Theoretical Foundations of Efficient and Scalable Graph Learning
Auditorium between Building 2 - 3, L0 R0215
This talk addresses key challenges in graph neural networks (GNNs), including expressive power and model depth, by theoretically analyzing and providing solutions in three areas: universal approximation of linear program properties, strong expressive power of subgraph GNNs on graphs with bounded cycles, and the role of residual connections in mitigating oversmoothing and enabling deeper models.
Overview
Graph neural networks (GNNs) have achieved remarkable empirical success in processing and representing graph-structured data across diverse fields. However, fundamental challenges remain, including limitations in expressive power and model depth. This talk addresses these challenges through rigorous analysis and efficient solutions across three key areas of graph learning. First, we establish that message-passing GNNs and their variants can universally approximate certain critical properties of (mixed-integer) linear programs.

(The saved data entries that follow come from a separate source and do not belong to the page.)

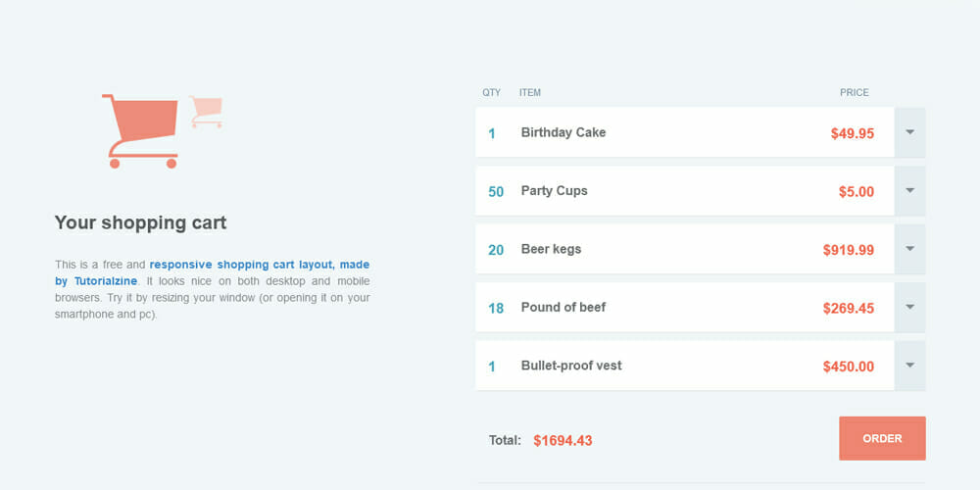The width and height of the screenshot is (980, 490).
Task: Open the Party Cups dropdown arrow
Action: [x=909, y=191]
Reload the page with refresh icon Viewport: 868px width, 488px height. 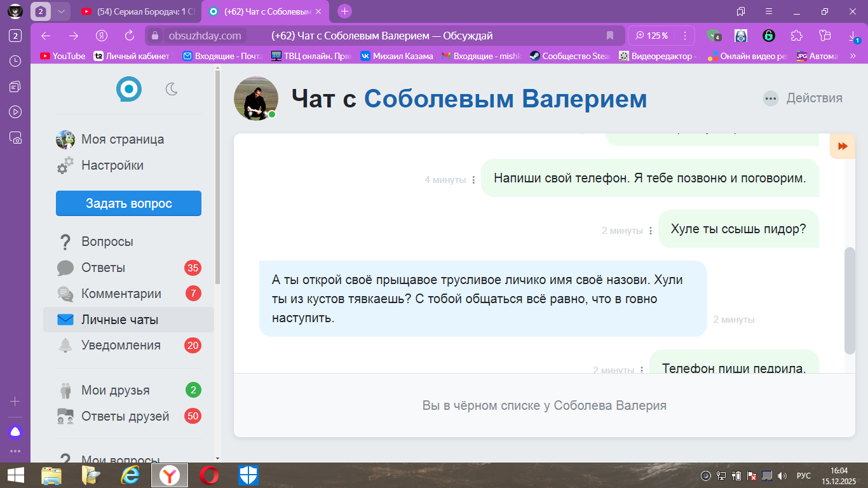point(130,36)
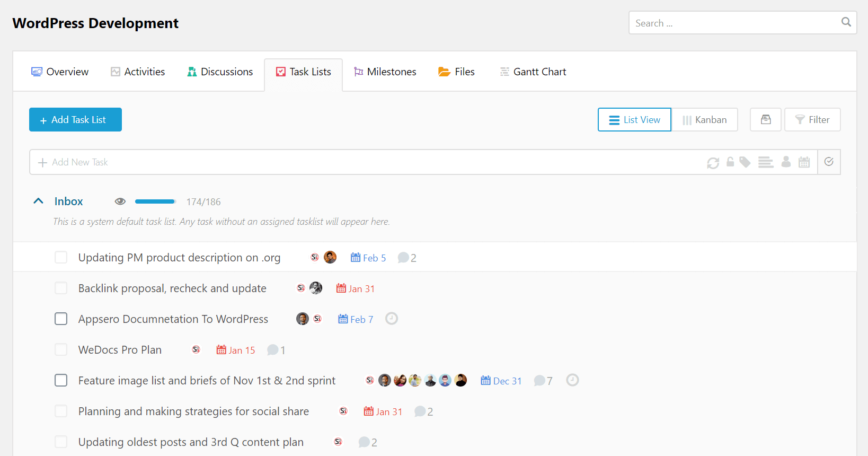This screenshot has height=456, width=868.
Task: Tick the WeDocs Pro Plan checkbox
Action: pos(61,349)
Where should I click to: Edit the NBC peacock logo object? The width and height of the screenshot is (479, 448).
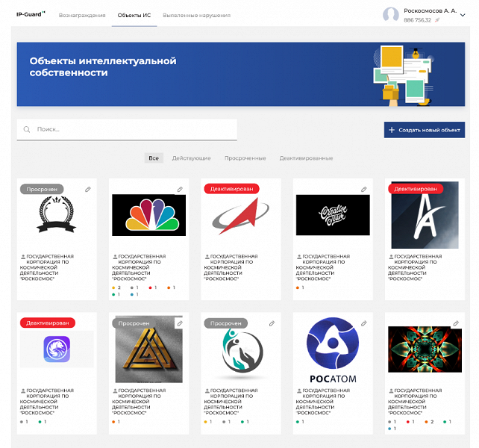[x=179, y=190]
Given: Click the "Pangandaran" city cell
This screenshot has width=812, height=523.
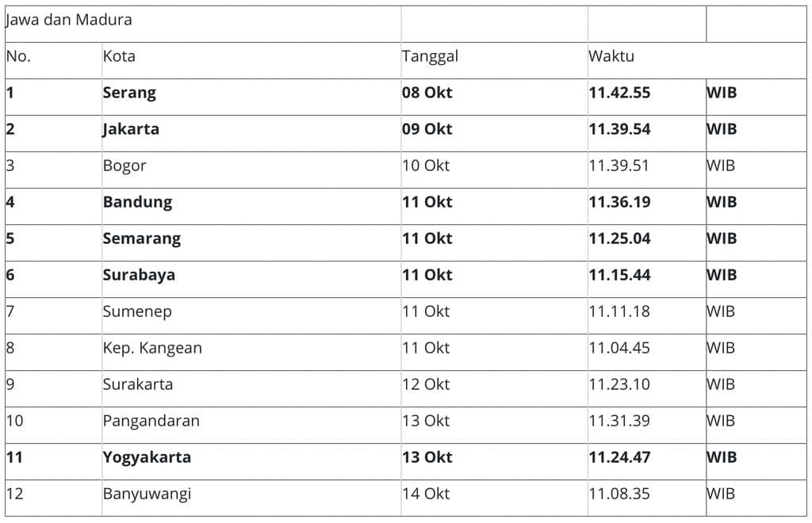Looking at the screenshot, I should pyautogui.click(x=151, y=421).
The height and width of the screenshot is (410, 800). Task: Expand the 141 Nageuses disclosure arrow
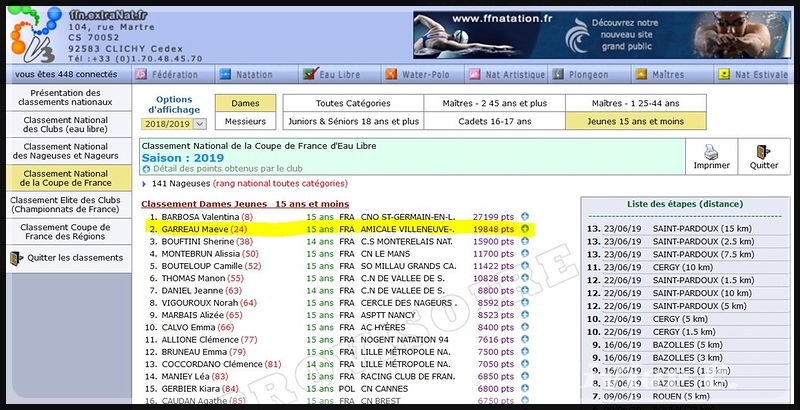[146, 184]
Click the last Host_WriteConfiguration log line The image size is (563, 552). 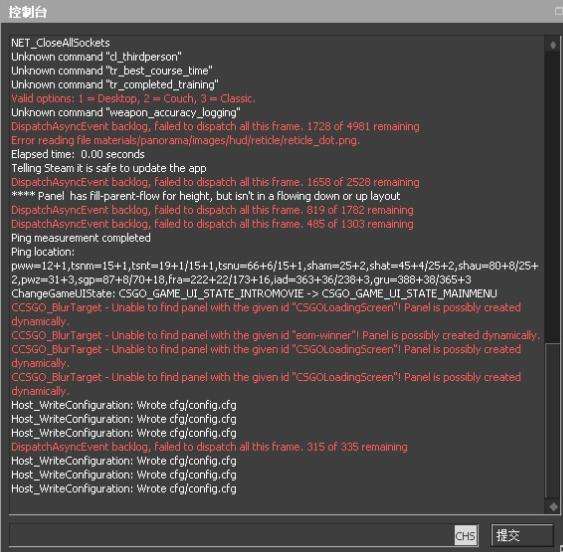pyautogui.click(x=124, y=489)
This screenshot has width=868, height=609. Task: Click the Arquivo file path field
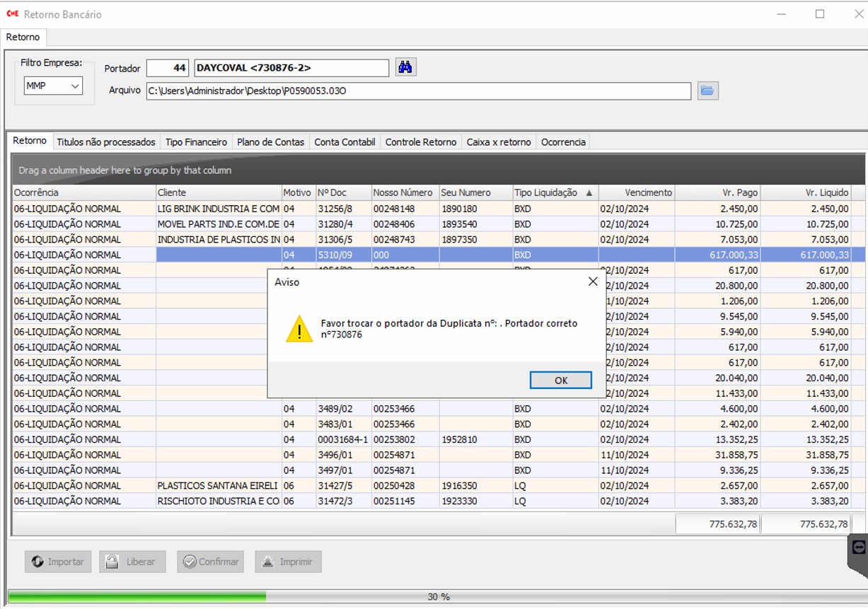coord(417,91)
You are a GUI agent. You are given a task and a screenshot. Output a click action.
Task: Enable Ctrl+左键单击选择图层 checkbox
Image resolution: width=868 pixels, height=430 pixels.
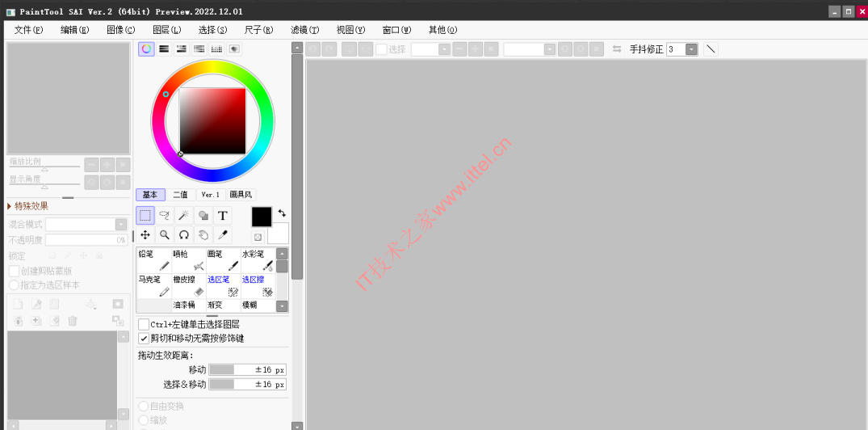pyautogui.click(x=144, y=325)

Second, we demonstrate that subgraph GNNs exhibit strong expressive power on graphs with bounded cycles. Third, we show that residual connections provably mitigate the oversmoothing issue and enable greater model depth. These results not only advance the theoretical understanding of GNNs but also provide practical insights for real-world applications.
Presenters
Dr. Ziang Chen, Instructor, Applied Mathematics, MIT, USA
Brief Biography
Ziang Chen is an Instructor in Applied Mathematics at the Massachusetts Institute of Technology. He earned his Ph.D. in Mathematics from Duke University in 2023 under the supervision of Jianfeng Lu, along with an M.S. in Computer Science. He previously obtained an M.S. in Applied Mathematics from Harvard University in 2020, as well as a B.S. in Computational Mathematics and a B.L. in Chinese Language and Literature from Peking University in 2019. His research lies at the intersection of applied mathematics, machine learning, and scientific computing, with multiple publications in top-tier applied mathematics journals and machine learning conferences. His work has been recognized with the ICCM Graduate Thesis Award and a nomination for the Rudin Prize.